A Few Words on the Confederate Flag and Its Effect on People

A Few Words on the Confederate Flag and Its Effect on People July 31, 2015

This will be quick because I just am wrapping up at work and I need to go home and do laundry before the kids are reduced to wearing fig leaves.  Which I don’t have.  I do have some celery sticks in the fridge but can’t see how that would work….

Okay, the issue of the Confederate flag, or more specifically the Battle Flag of Virginia, has been huge in the news since that young man entered a church in Charleston and assassinated eight people.  There are those who should say it should go because it is a symbol of racism, and others say it should stay because it is a symbol of Southern pride and a part of the heritage of the South.

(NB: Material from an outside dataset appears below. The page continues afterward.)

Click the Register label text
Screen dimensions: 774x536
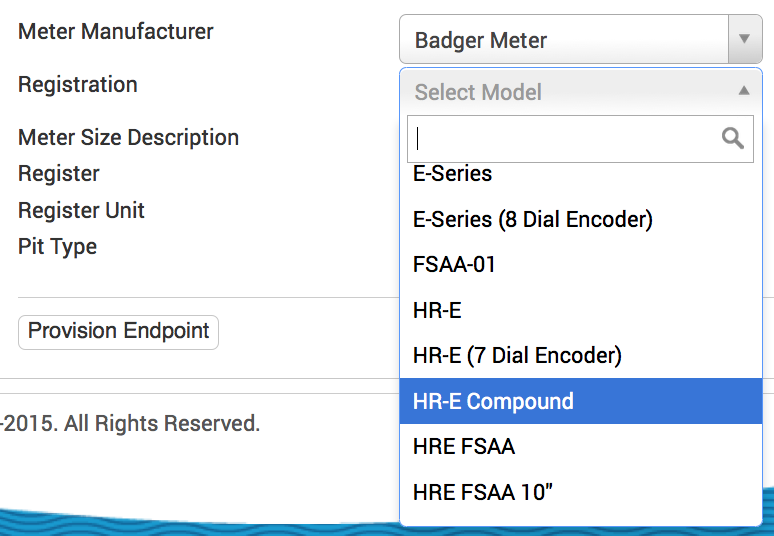[x=59, y=174]
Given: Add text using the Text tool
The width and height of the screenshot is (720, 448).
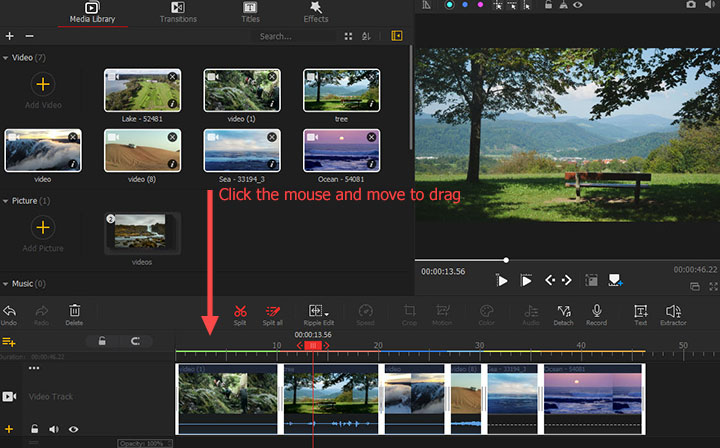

I’m going to get a bit outside of the argument here, so stay with me.  Okay, I am going to say for the sake of argument that all of you who are in favor of KEEPING the flag are red-blooded, patriotic Americans and in general you support our troops and respect them, right?  I would say that is generally true.  That goes for Black, White, Asian, Latino, male, and female troops. Because if they put their lives on the line for their country, you have to respect them, right?

Now, go back to the beginning of the month.  In the run-up to our Independence Day celebrations, you may have seen some signs on the lawns of some veterans.  The signs were like this:

fireworks

 

So, basically, this is a sign that tells you that a combat veteran lives here.  He (or she) has suffered the trauma of war and hearing the sound of concussive fireworks could cause him mental distress such as a flashback, and he can have physical symptoms such as panic attacks, a migraine, or other serious ill effects.

Now, assuming your locality allows citizens to play with fireworks, you and your family had planned to have a fun time in the cul-de-sac, allowing the kids to play with sparklers and small stuff, and you were going to let off larger fireworks so everyone could ooh and ahh and the kids would clap their hands over their ears and the dog would go hide under the deck.

But.

Your neighbor has this sign in his yard.  You all know each other well enough to say hi and you babysat his dog one time when he had to go out of town.  You like him, you respect his position as a veteran, so even though you have the RIGHT to shoot off fireworks, out of CONCERN and RESPECT for his background and his experiences you decide to refrain this year so that you won’t cause him distress.  Instead, you have a barbecue in the yard and go watch the city’s fireworks display in the evening.  Just because there was no trauma to YOU, does not mean you can’t be sensitive to others who have different experiences than you.  It’s called not being a dick.

What does this have to do with the confederate flag?  Well, it’s all about what the flag means to you versus what it means to a Black person.  In the above example, for you, fireworks represent fun, family, and freedom.  To your neighbor, it represents noise, chaos, and the memory of war.  The same is with the flag.  YOU never had slaves, YOU never kept a Black man from a restaurant, and you don’t relate this flag to hatred and enslavement.  But for your Black neighbor….

Even though he (or she) did not grow up in slavery, he has been harassed by police, has been followed around in a department store, has been stopped on the street for no reason, has suffered from the leftover legacy of slavery, has had men who ARE racist take pictures of themselves in white robes with that flag proudly displayed in the background.  It is undeniable that the history of the flag is steeped in the horror of slavery; if you deny that then just stop reading because I can’t get through to you. But if you understand the past of the flag but simply have difficulty seeing how it relates to the present, please keep reading.

That means that you, the white dude from the South who thinks of the flag in the historical sense, and the Black dude who thinks of it as a reflection of racist attitudes, have totally different perceptions of that flag.  Now, if you are NOT a racist and you have friends, neighbors, school chums, co-workers, military veteran neighbors, etc., who are Black, maybe, just maybe, even if you don’t see the flag as a symbol of racism, you will decide to refrain from displaying it because, as a compassionate human being, you want to avoid causing emotional pain to your fellow human beings.  There is NO doubt that it causes pain.  There is NO doubt that 99% of Black people who see this flag react viscerally and have a negative understanding of it.  You see Stars and Bars.  In their mind’s eye they see this:

whipped

 

Or this

lynching

Or this:

roof

 

Pain from the distant past (slavery), pain from the not so distant past (pre-Civil Rights era) pain from the present (Charleston).

Because of this, because of this deep and grinding pain that is associated with this flag, do you think that you can find it in your heart to refrain from flying it or displaying it, even though you have the RIGHT to.  Do you think you can open your heart to understanding another person’s pain, another race’s pain, even though you have never whipped a slave or lynched anyone?

If you can do this, if you can understand the other person’s point of view, your fellow American’s point of view, your fellow human being’s point of view, then you are well on your way to being a compassionate human being.

And if you decide to fly the flag anyway and you don’t care about the pain it causes in the hearts and minds of your fellow human beings, well, you sir, are a dick.